I don't think it was "unbelievable" that some fans wanted Tennant to light the Olympic Torch. It's all a matter of how the show is(or rather used to be) presented.
ReplyDelete(I notice you also referred to "this universe" ....)
Science Fiction is supposed to always be set in THE universe. Not a "Whoniverse" or a "Wellsverse" or anything else that comes from American comic book logic.
Famously, Star Trek fans demanded, and got, NASA to name their first Shuttle "Enterprise". Because it had been stated in a Star Trek episode that the first NASA Shuttle was called 'Enterprise'. Had it been called anything else, the show would no longer have been consistent with reality.
Doctor Who too was supposed to take place in THIS world. That's why alien invasions of Earth always took place in the future, or in some remote rural area where the tales of locals could be dismissed.
That really is also the crux of the infamous "UNIT Dating Controversy". The stories were always intended to take place in THIS universe, but in the future. Setting them in a "Whoniverse"(ugh!) in the present or even the past makes them lose all of their impact.
Why was The Dalek Invasion of Earth so moving? Because that's OUR London. In the future. Not some "alternate universe" London. Same thing with the Cybermen in The Invasion. It's not an invasion of a "fictional Whoniverse London", it's an invasion of THE London. In the future.
Of course, Davies had already crossed that line with his Aliens of London/World War III, and the whole "Harriet Jones, PM" stuff. However, even despite this, there were still people who wanted to try and make Doctor Who be something that exists in the fringes of the real world, rather than some American comic book that moves and makes sound.
As you can probably tell I am not a fan of this story, so what I was trying to say (unsuccessfully, obviously) was that of all the stories that might actually pan out in some kind of reality, this wasn't the best one we (or, at least, I) could have hoped for... Everyone's trying to find a new Ninth Planet in the solar system, but I'm still hoping for a Tenth one that someone will call Mondas.

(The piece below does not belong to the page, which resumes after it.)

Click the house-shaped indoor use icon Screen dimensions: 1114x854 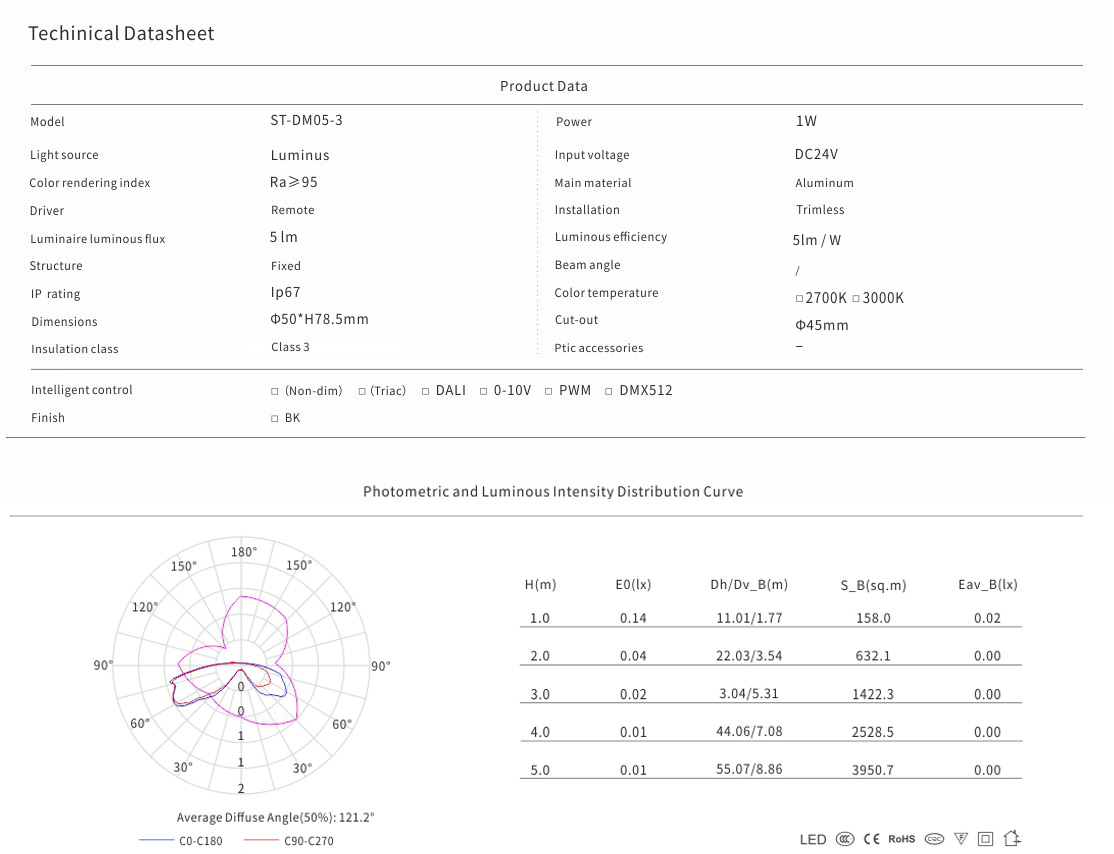click(1011, 838)
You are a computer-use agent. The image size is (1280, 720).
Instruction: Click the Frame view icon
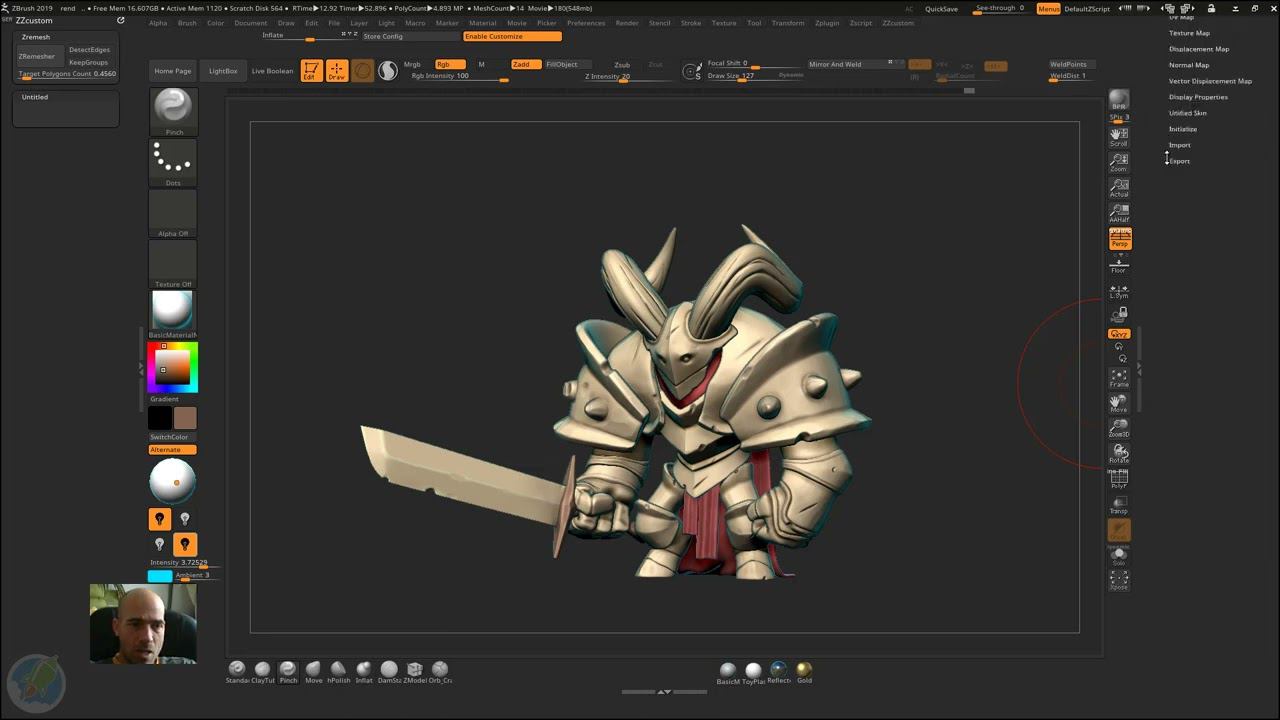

ReplyDeleteThe correlation between what we see in the programme and the real day to day world has always been tricky. Pertwee / UNIT in the 1980's was still a goer until "Mawdryn Undead" came along and fixed everything along a "time of broadcast" timeline. We also have the problem of "Ambassadors of Death" with its multiple manned missions to Mars, that simply doesn't fit with a number of subsequent stories.
Of course, we now have things like Big Bang 2, so perhaps we the viewers were included in that. My childhood memories of the 60's and 70's were changed. Britain did lead the space race but then it all got altered, so you and I and the history books have never remembered it.
RTD missed a trick when he pushed Series 1 forward just the one year. Had he gone further, then all the invasions etc might have still been future-possible, but one year just wasn't enough.
I'd be interested to hear your thoughts on the wider continuity issues of non-TV Doctor Who. I've read some of the books, and listened to some of the audios, but by no means all, and I tried to read an early edition of Lance Parkin's Ahistory and was almost hospitalised by the effort. Do keep commenting.